-- START --
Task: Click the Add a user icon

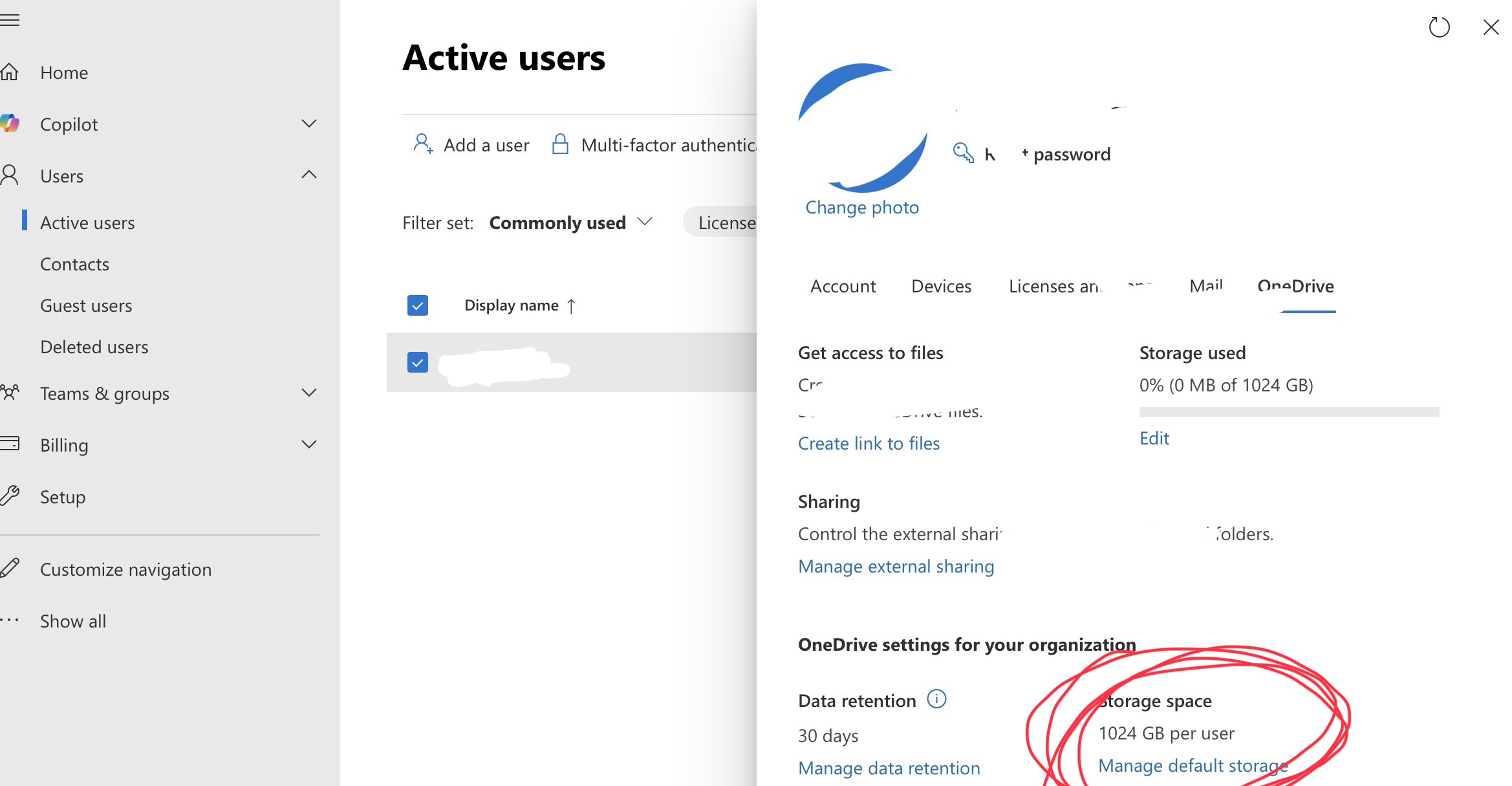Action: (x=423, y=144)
-- END --
-- START --
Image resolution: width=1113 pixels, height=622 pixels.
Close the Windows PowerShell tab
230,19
-- END --
**Direction**: How many lines in the data above contain the string "Image"? Reply with the number alone.

**Solution for this task**: 1